▸ **What this exercise asks**:
- a) Translate this sentence from the forest-burning discussion into Spanish: "It is easy to blame them because we do not have the same problems and because we are educated to understand preservation of nature."
- b) Write the next part of the forest-burning discussion, picking up after its final line.

▸ **Passage shown**:
1. Collect pakwan. Green tree leaves of a specific species

2. Bamboo shoots

3. Hed top. Collect this type of mushrooms

4. Clear the land

5. Hunting

if they do not have monetary incentives to stop, they won't.

You mean to say that they burn because of 'greed, ignorance and short term gains'?? The burning idiots must not look up at the sky, as they are looking down all the time for mushrooms and other things.

We'll never see the end of the burning as it'a not only LOS burning [look at the burn map in the pinned topics on the CM forum], but all her neighbors and they are even more uneducated and short sited and more poor. The smoke cloud from forests burning extends all over SE Asia and at some point mixes with China's industrial pollution, then we really get a nasty brew.

I feel same as you but these people need to make a living and collecting ntfp's is what they have been doing for a very long time, and that involves burning. These are families that lives on a 500 baht a month when there is no rice to sell. It is easy to blame them because we do not have the same problems and because we are educated to understand preservation of nature. I work with many hill tribes and they do not understand the extent of problems they cause. They think they need to make a living.

it is not easy to resolve this problem.

▸ **Given data**:
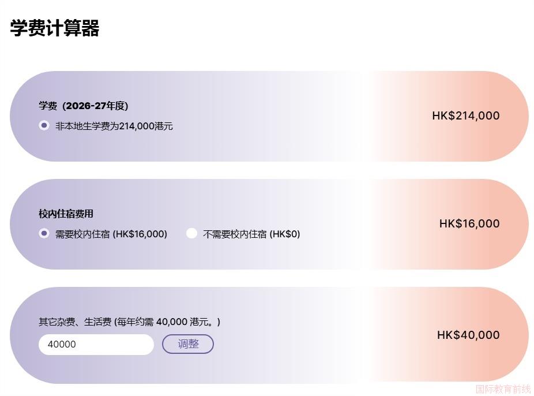
Task: Click the HK$214,000 tuition total
Action: 465,115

▸ **Answers for the exercise**:
- a) Es fácil culparlos porque no tenemos los mismos problemas y porque hemos recibido una educación que nos permite entender la preservación de la naturaleza.

- b)
It just needs some thought and people in authority that give a dam_n. Just like when the northern mountains were thriving with opium growers - along comes Mama in her helicopter and shows them they can make more money growing strawberries than drugs and it is safer and legal too. Give them another way of earning the money - another way of doing it - whether that be subsidies for not burning (and fines for burning - carrot/stick), rent free use of soil turning machinery/buffalo, movement to crops that do not require annual burning (such as tree farming (using designated areas of maintained trees - not back to logging days) / high value root farming - like ginseng / etc) - where there is a will, there is a way - move to local/regional governance (if it happens - and both sides seem keen in their own special way!) may give the will - because BKK doesn't care about smoky mountains hundreds of miles away!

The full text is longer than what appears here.